Wood: Bob Orban's Optimods certainly defined the
"single-box" approach to processing and stereo coding, and a splendid job they
did, too.Integrating these functions makes a lot of sense, both in terms of installation
logistics and for technical reasons as well.
Our standalone stereo-gens, the 705, 706 and 708, were companions to our various
standalone audio processors. Our David line was named after the biblical battle of David
vs. Goliath, in which the smaller guy trounces the much larger opponent.
...
Wood: The keynote of the design philosophy of any Inovonics product has to be simplicity. We use
this term in our advertising as well, but always with an attached qualifier claiming,
"Consistent with maintaining quality and performance" or words to that effect.
Our designs are straightforward and, to the greatest extent possible, utilize component
parts that are, and will continue to be easily and readily available.
Like our David processors, the FM and AM mod-monitors are devoid of a lot of bells and
whistles.

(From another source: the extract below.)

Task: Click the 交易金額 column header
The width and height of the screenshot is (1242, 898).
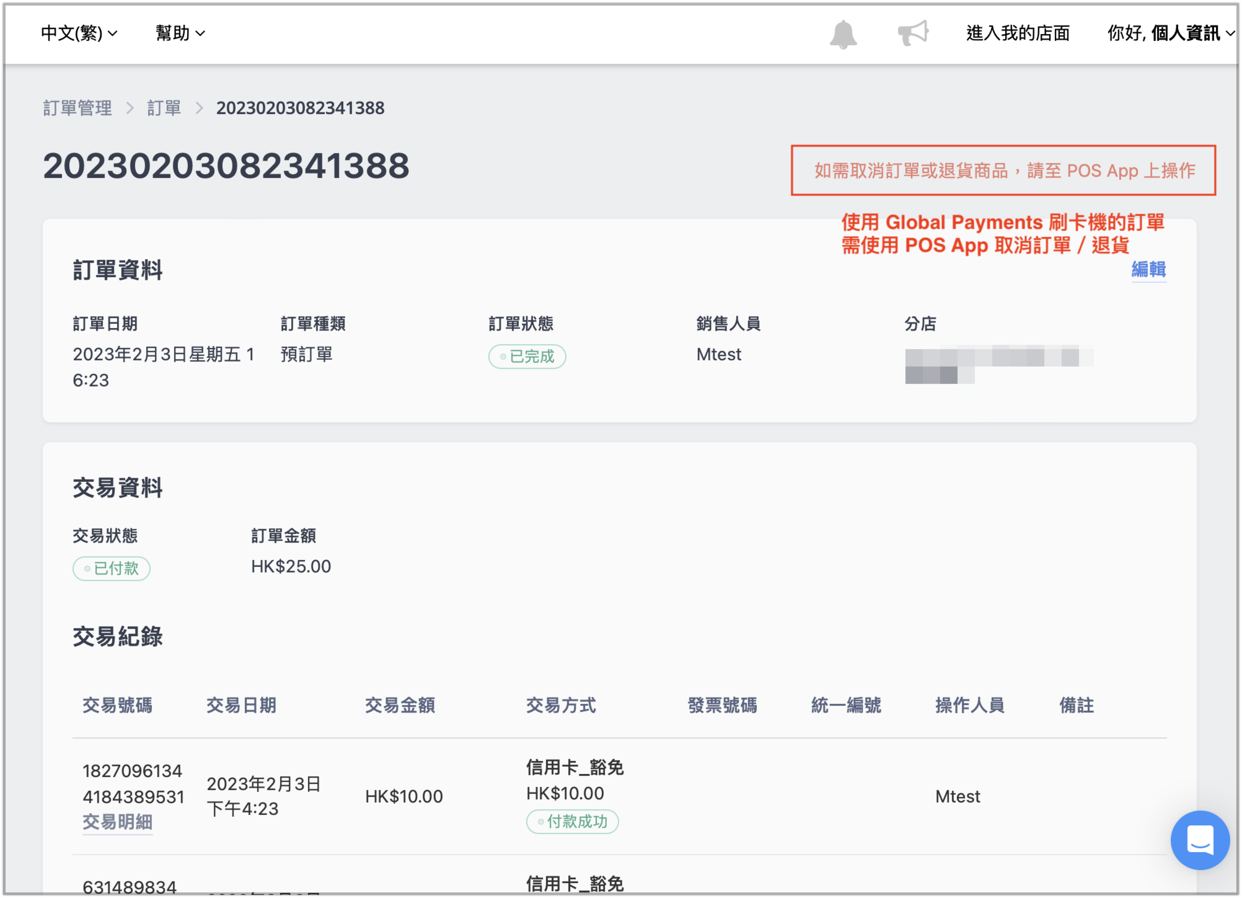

They may have limited application in a plant that's strung together entirely
with CAT-5 cables, but rack them up in a typical studio or transmitter environment and
they will give honest modulation readings for years.
...
It's so easy. (Subsequent to this interview, Wood noted that
several L.A.
stations have begun sending not only song title and artist information but weather and
stock market figures.)
RW: You offered an analog processor for Webcasting two years ago called the WebCaster.
What is the future of that business?
Wood: The greatest potential for Webcasting seems to be in
non-traditional programming by providers other than radio broadcasters, or perhaps for
wider distribution of innovative material created by college and other non-profit
broadcasters.
"Simulcasting" worldwide over the Internet does not particularly serve a
broadcaster's local advertiser base, and simply multiplying the sources for identical play
lists couldn't be much of a service to listeners, either.

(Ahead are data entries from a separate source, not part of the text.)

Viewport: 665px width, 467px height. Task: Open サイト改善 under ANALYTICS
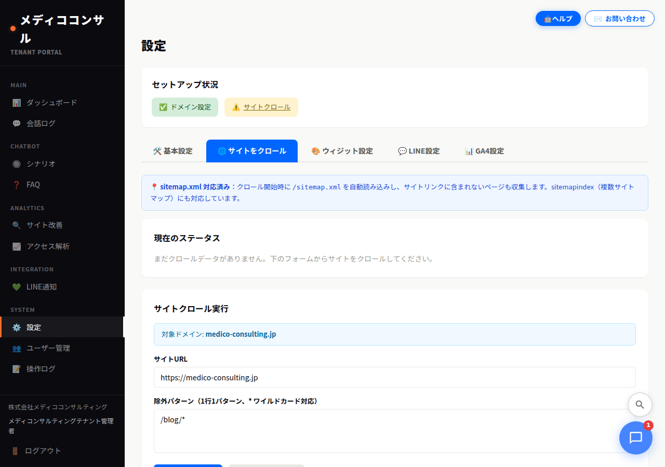tap(45, 225)
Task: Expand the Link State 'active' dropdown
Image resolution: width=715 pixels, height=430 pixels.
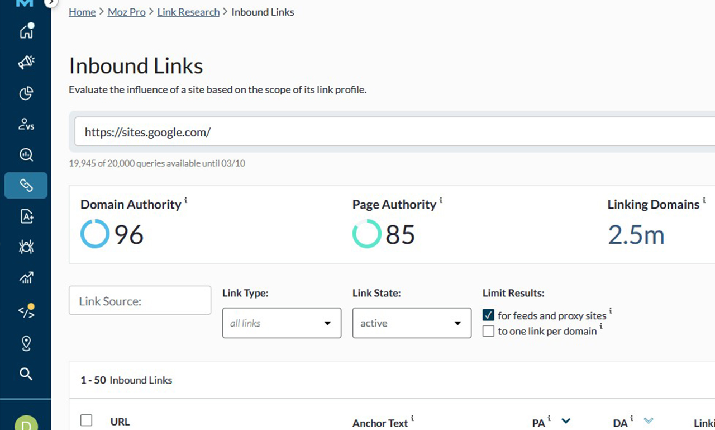Action: tap(412, 323)
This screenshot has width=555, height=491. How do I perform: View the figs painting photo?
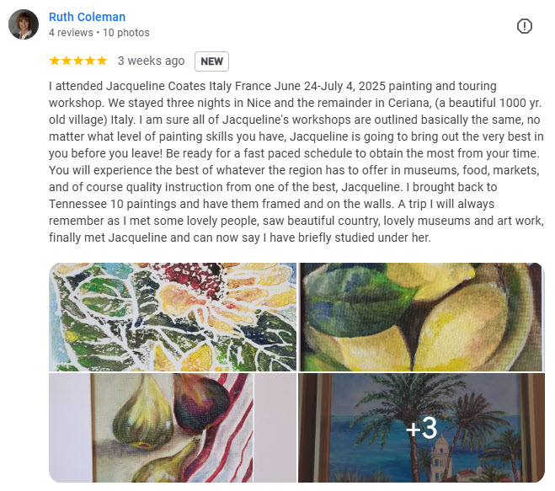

RW: With the advent of digital broadcasting, Inovonics
has developed the Omega FM.What kind of challenge does this technology using DSP present
to a company like yours that has been known almost exclusively as an analog-based
enterprise?What does the Omega offer in the way of advantages against other digital
processing products and do you think processing attitudes will change as DAB is
implemented?
...
Wood: In its present form, our Omega FM processor is intended
almost exclusively for FM, replacing our Model 250 analog box. As the Omega FM doesn't use
DSP chips, relying instead on the bare-bones number-crunching power of a Pentium-class
CPU, software revisions can reconfigure the product for whatever digital transmission
system ultimately perseveres.
DAB-done-right eliminates the fundamental need for audio processing; that is, to maximize
coverage and overcome a poor S/N ratio. Perhaps processing is best relegated to the
listening environment. A noisy car might well use some squashing, whereas a home theatre
setup would sound most impressive with wide dynamics. DAB ought to level the broadcast
playing field from a technical standpoint.
...
Wood: When someone cites "CD-quality," I like to counter
with, "CD? Why, that's a consumer format, isn't it? Certainly no match for a good
16-inch professional transcription."
Just joking, of course. But we do live in an analog world. If it weren't for the
cumulative effects of noise and distortion, it would make sense to keep program material
in the analog domain.
...
Wood: Inovonics has always based product selling price on what it
costs to manufacture and market the product, not on what the market will bear, or what
seems to be the going rate for a competitor's equivalent. And we attempt to use common
component parts rather than esoteric ones that quickly become obsolete.
RW: Where do you see your company headed - competing with the likes of Orban/CRL, Aphex
and Omnia? Will Jim Wood ever get tired of building broadcast
equipment under the Inovonics banner?
Wood: Rather than "competitors," I prefer to think of
the firms you mentioned as companions in the industry.